Data shown:
########
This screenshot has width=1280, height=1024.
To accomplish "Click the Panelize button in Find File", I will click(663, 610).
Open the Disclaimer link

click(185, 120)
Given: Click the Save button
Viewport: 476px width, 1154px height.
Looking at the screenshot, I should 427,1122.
########
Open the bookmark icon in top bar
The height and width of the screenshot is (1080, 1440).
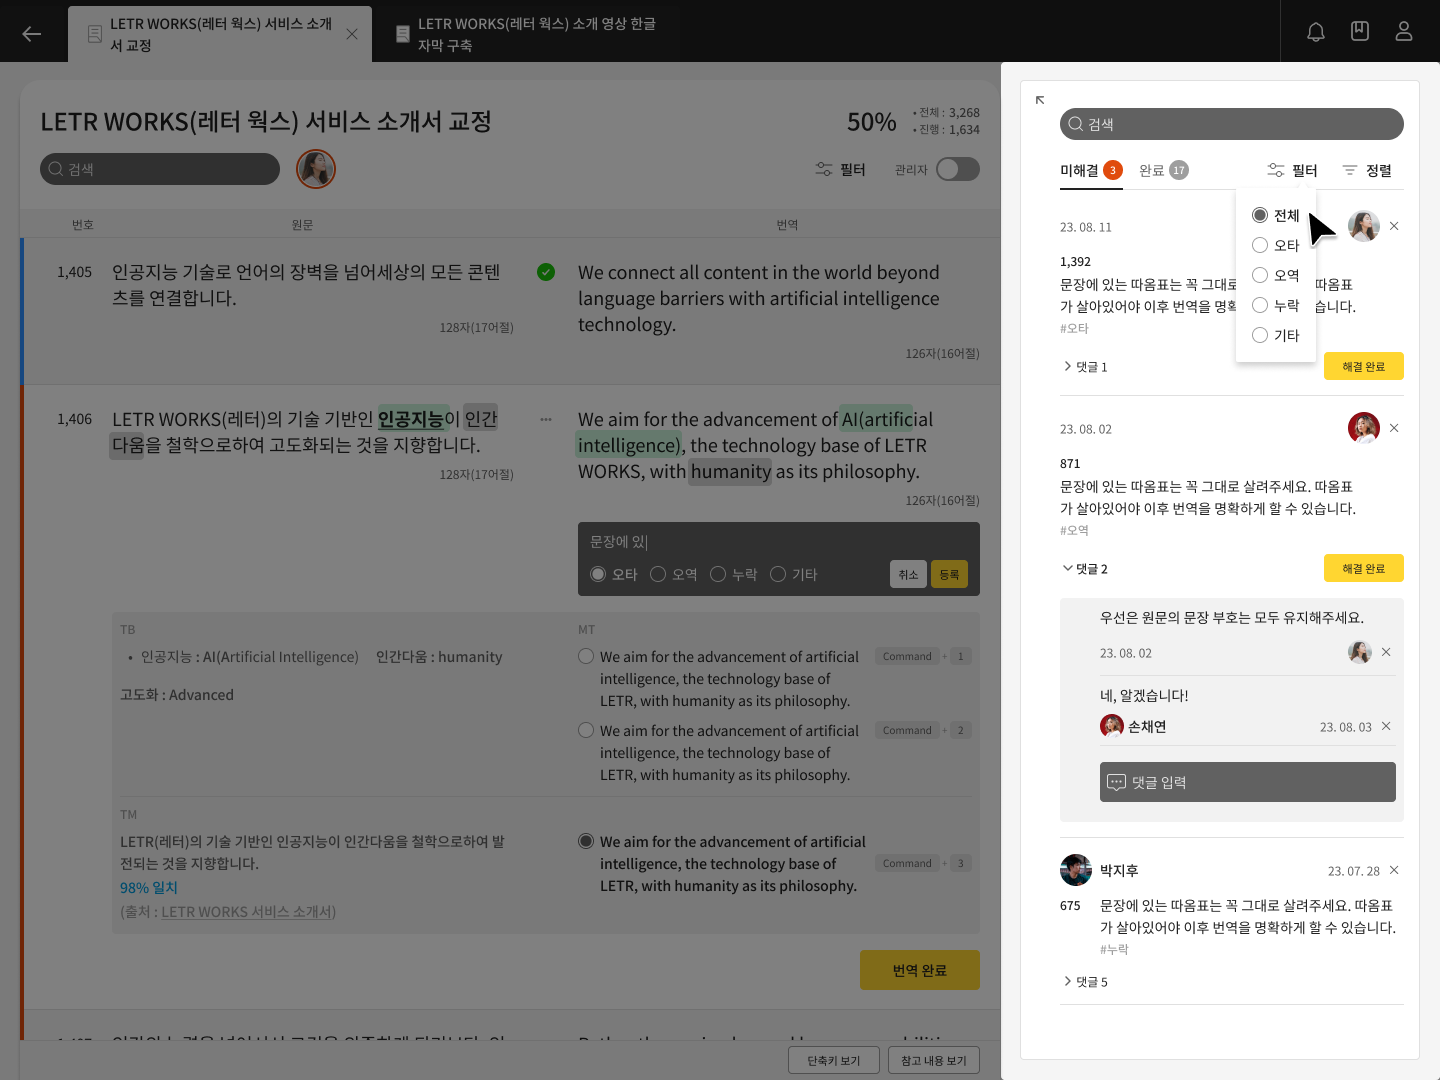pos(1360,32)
########
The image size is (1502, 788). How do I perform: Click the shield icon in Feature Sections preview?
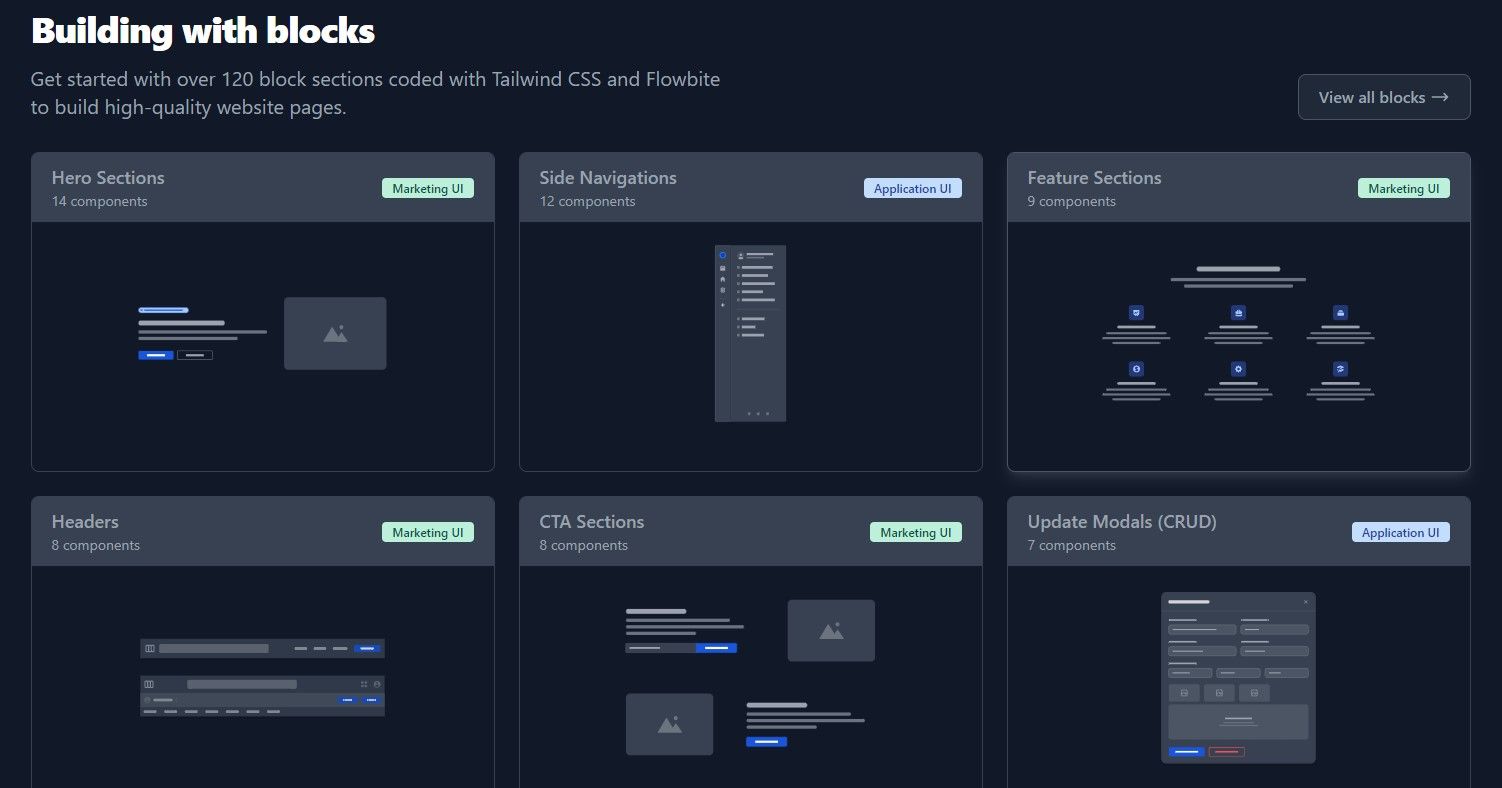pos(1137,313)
########
Work instructions: Search the listing for "button" and show every line where it occurs.

Answer below:
To accomplish "Click the Panelize button in Find File", I will click(663, 610).
Given: Click the Save button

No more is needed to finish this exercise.